Victoriano Salado Álvarez (1867-1931).- De sus Episodios nacionales, que abarcan de 1851 a 1867, es decir de Santa Anna a la caída del Imperio de Maximiliano, pasando por la Reforma y la Intervención Francesa, escogí el fragmento que aparece en esta antología. De la tercera de este ciclo de novelas, El golpe de Estado, 1902-19 (el autogolpe perpetrado por el presidente Comonfort), aproveché el trozo que narra cómo se celebraron las fiestas patrias el año de 1856. Las novelas históricas de Salado, que siguen de cerca las que escribió Pérez Galdós, cumplen los requisitos del género: volver accesible la historia, sin desvirtuar su sentido, y divertir a los lectores con las hazañas de personajes que bien pudieron vivir en estos años.

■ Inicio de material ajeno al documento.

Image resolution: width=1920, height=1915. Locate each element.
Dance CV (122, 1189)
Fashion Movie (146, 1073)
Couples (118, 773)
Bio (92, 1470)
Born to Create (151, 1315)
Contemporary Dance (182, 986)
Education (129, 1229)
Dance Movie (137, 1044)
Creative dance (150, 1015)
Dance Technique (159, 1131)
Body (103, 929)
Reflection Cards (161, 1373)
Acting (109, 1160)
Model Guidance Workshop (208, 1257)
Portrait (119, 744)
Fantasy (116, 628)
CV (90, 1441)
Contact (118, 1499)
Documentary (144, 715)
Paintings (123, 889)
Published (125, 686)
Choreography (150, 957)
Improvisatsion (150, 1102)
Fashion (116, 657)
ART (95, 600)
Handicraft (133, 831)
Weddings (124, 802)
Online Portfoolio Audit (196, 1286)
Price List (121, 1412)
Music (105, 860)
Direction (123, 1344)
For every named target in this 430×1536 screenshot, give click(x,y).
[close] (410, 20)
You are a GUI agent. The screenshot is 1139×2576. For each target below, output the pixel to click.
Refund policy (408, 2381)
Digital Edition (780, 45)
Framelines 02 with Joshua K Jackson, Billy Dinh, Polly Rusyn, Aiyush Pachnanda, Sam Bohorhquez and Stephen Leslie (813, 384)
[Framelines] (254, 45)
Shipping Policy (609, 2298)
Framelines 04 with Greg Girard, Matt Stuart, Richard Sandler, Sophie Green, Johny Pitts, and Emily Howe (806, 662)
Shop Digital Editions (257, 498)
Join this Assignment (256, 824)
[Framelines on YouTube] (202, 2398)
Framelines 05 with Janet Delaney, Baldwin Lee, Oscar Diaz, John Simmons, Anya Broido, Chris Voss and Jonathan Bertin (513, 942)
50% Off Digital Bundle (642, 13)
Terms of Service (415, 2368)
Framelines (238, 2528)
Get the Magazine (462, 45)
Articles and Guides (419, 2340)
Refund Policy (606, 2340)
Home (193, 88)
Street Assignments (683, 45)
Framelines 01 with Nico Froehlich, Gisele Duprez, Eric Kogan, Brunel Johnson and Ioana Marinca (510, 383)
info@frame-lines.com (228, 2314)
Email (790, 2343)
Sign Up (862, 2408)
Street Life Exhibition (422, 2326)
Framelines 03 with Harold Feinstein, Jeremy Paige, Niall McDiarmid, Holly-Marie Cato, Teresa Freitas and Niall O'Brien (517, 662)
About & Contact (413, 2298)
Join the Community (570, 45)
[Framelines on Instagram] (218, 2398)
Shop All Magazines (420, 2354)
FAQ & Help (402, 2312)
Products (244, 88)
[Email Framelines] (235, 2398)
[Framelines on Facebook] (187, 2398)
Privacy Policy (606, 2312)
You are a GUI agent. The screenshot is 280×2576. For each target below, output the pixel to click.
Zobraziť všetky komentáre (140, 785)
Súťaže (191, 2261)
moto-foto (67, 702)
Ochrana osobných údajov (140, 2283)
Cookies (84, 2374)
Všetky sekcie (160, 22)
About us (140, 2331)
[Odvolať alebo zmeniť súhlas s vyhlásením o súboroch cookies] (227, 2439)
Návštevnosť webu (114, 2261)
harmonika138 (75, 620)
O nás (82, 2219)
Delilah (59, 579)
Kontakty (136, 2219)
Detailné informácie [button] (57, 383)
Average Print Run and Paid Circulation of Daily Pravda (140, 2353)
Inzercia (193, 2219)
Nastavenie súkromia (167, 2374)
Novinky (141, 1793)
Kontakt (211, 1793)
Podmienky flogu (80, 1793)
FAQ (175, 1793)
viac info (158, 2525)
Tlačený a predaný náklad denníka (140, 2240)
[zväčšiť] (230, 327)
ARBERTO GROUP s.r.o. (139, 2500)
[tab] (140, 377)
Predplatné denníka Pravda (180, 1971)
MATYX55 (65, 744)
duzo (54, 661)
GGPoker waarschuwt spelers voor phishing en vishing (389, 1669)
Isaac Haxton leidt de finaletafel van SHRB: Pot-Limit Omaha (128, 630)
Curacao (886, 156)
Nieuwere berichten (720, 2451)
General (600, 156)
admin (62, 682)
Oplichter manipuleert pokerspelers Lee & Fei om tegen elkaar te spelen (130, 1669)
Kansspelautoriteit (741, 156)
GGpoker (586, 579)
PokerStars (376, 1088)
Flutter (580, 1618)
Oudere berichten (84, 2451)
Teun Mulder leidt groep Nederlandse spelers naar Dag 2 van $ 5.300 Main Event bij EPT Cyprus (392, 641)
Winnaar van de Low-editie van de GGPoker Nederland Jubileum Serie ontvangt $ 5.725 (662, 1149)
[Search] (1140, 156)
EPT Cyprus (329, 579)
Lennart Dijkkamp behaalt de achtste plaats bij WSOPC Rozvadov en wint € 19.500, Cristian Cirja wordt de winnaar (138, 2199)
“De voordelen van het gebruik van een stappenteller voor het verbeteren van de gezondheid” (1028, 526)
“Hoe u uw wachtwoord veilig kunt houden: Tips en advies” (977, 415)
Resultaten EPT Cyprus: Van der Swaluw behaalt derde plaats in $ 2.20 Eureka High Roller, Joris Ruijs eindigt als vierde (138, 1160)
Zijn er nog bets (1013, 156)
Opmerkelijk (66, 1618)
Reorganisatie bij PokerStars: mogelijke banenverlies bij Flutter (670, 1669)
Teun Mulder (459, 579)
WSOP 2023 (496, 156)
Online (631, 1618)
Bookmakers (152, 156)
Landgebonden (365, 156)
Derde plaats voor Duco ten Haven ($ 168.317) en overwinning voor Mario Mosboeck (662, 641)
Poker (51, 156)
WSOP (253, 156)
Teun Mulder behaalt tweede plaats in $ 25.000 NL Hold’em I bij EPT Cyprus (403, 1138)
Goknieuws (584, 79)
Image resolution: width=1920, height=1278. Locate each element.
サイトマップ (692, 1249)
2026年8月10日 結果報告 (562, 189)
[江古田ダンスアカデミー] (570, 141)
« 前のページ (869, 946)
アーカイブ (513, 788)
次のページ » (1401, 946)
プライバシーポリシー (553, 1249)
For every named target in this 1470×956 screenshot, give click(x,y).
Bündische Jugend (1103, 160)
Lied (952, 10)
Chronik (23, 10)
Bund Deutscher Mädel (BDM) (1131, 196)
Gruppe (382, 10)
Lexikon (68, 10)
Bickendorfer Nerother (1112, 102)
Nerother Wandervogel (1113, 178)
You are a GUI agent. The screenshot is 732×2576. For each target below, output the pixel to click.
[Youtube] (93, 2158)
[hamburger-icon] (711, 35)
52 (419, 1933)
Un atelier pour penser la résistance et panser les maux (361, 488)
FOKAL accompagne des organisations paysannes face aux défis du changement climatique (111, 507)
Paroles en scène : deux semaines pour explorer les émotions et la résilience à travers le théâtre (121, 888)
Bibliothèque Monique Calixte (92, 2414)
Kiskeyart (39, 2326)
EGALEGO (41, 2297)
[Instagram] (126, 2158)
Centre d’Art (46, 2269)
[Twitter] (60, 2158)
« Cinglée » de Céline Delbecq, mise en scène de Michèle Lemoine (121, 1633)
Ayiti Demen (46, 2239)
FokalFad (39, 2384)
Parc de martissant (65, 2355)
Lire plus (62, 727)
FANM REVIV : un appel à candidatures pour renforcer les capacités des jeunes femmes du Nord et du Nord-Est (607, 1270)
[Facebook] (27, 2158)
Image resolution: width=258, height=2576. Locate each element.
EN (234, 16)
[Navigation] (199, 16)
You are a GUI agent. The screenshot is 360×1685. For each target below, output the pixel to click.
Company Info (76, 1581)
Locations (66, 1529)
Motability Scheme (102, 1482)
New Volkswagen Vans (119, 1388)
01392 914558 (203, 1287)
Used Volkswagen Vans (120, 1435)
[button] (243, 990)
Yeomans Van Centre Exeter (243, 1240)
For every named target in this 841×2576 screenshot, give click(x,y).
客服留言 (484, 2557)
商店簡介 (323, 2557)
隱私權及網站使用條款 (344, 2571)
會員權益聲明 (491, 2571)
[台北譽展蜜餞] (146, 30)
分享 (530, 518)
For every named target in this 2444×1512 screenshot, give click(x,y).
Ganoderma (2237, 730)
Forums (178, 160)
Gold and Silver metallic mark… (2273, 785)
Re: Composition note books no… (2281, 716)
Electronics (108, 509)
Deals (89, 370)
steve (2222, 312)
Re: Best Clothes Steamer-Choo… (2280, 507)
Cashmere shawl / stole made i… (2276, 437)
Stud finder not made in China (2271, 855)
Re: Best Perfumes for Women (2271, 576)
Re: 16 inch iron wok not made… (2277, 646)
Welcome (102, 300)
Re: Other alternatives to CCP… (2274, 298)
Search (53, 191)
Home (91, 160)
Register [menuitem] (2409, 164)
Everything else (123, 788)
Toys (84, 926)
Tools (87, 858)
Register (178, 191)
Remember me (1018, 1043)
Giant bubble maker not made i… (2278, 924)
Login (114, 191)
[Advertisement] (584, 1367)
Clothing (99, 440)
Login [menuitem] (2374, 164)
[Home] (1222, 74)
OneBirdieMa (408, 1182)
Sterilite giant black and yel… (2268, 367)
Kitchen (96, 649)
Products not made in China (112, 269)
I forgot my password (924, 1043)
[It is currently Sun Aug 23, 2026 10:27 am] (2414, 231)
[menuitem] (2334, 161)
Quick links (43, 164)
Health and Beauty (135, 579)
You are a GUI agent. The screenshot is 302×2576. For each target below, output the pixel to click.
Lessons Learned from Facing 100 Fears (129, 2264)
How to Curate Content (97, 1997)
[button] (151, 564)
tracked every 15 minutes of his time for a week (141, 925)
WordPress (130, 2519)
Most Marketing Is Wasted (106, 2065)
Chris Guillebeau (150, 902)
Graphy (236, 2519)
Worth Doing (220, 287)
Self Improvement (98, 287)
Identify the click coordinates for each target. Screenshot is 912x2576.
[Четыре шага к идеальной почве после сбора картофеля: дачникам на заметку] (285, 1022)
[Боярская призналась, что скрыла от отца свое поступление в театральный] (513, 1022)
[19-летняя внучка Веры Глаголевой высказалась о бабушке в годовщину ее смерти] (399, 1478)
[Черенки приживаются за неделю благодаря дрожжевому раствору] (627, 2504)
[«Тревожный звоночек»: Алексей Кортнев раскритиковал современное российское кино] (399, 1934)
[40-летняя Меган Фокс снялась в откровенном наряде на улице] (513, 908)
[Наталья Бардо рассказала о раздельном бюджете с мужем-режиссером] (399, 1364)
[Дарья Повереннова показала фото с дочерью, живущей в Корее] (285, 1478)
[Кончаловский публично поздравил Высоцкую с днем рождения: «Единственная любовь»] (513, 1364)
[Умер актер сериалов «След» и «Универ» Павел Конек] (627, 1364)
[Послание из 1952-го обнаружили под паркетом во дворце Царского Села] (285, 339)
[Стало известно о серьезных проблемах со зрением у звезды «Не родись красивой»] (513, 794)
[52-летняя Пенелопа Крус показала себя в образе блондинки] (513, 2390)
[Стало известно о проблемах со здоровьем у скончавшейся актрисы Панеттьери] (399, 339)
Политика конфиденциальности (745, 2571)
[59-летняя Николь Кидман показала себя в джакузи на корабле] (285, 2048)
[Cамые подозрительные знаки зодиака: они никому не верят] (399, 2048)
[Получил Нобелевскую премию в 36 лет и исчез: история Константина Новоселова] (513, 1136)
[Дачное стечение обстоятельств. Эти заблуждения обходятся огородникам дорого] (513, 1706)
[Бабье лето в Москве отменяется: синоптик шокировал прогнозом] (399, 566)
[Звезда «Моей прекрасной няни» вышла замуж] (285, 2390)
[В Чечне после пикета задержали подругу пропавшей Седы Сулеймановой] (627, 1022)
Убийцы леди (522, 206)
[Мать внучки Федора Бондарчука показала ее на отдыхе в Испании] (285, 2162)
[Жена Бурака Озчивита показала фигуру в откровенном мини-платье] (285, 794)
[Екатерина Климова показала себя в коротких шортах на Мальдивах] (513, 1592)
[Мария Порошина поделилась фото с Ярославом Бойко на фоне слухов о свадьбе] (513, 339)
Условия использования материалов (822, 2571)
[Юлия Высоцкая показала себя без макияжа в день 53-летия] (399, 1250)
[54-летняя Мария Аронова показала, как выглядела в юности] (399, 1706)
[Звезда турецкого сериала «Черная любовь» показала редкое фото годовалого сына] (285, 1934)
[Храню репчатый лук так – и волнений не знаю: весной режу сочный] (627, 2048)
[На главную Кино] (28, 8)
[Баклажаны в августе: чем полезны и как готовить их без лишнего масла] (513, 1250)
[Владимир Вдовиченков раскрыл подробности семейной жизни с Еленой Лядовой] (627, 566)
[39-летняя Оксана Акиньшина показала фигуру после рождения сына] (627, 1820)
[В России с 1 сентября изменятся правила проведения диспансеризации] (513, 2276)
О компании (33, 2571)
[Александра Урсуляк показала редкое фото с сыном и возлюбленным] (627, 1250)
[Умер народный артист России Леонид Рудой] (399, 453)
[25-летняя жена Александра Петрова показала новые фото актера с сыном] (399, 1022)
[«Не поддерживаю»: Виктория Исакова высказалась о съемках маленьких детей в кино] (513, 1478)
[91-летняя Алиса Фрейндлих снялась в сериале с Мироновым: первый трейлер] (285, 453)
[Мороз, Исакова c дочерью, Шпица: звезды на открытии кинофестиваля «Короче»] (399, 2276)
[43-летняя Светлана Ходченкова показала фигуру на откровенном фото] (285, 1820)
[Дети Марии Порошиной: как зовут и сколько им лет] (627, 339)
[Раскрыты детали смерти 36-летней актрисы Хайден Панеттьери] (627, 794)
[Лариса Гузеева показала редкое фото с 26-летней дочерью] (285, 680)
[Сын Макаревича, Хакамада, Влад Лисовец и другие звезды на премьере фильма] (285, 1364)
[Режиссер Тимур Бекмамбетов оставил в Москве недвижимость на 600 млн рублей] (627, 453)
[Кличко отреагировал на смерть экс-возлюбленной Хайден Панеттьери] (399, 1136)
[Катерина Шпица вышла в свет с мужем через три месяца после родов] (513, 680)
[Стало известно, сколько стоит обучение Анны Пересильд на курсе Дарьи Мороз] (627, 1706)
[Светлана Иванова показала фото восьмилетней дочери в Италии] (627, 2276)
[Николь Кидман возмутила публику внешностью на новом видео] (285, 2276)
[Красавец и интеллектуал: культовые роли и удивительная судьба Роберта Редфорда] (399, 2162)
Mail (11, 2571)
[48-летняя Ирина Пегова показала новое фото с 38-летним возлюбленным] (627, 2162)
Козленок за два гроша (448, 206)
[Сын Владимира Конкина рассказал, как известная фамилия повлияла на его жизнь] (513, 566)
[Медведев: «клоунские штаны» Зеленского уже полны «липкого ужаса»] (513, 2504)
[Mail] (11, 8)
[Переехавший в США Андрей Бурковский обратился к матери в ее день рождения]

Guillermo Prieto (1818-1897).- Entre todos los textos aquí reunidos, “El Grito” es por la precariedad de las condiciones en que se efectúa el más emotivo y el que mejor evoca las características que tuvo el de Dolores el año de 1810. Pequeña crónica escueta y perfecta, reseña el pobre festejo que Juárez y sus más íntimos colaboradores, en compañía de sus tropas escasas y mal avitualladas, celebraron durante su repliegue hacia el Norte motivado por el avance de las tropas invasoras francesas. Puede situarse entre 1864 y 1865. Se publicó en 1869.
Ignacio Manuel Altamirano (1834-1893).- Los fragmentos que aquí incluyo están tomadas de la crónica publicada en la revista El Renacimiento el 4 de septiembre de 1869. El Altamirano de estas crónicas es un escritor sobrio y objetivo, poco afecto a las efusiones sentimentales, didáctico sin que se advierta demasiado la tendencia pedagógica, elegante sin caer en el estilo académico, mexicano que aprovecha la tradición universal y rehuye los sinsabores del chato y huero nacionalismo. En estas crónicas, y la observación puede molestar a sus partidarios a ultranza, Altamirano escribe como blanco y no como indio; incluso, y en momentos, su visión del mundo es elitista y por qué no decirlo aristocratizante.
Manuel Gutiérrez Nájera (1859-1895).- El texto suyo que aquí agrupo, “La carta”, Monterde lo incluye entre sus “Últimos cuentos”; por los sucesos a que se refiere el Duque Job, lo sitúo en 1883. Para ello me baso en el estreno en español de la opereta Bocaccio, a la que asiste el autor de esta carta, la que dirige a su novia que vive en la provincia. Olavarría dice que la primera tiple Romualda Moriones la cantó por primera vez en nuestra lengua en el Teatro Nacional el 16 de septiembre de 1883. En este cuento Gutiérrez Nájera comete una licencia literaria: afirma que el presidente en ejercicio era Porfirio Díaz cuando en realidad ocupaba ese cargo el general Manuel González. Cuento apresurado, más bien narración sabrosa y convincente, “La carta” es un texto ágil, levemente irónico (lo cuenta un provinciano recién convertido en metropolitano), que se burla con cariño del protagonista, quien va de sorpresa en sorpresa al afrontar las costumbres de la ciudad grande. Así las fiestas patrias que muestra están vistas con el temple de ánimo de la hipérbole.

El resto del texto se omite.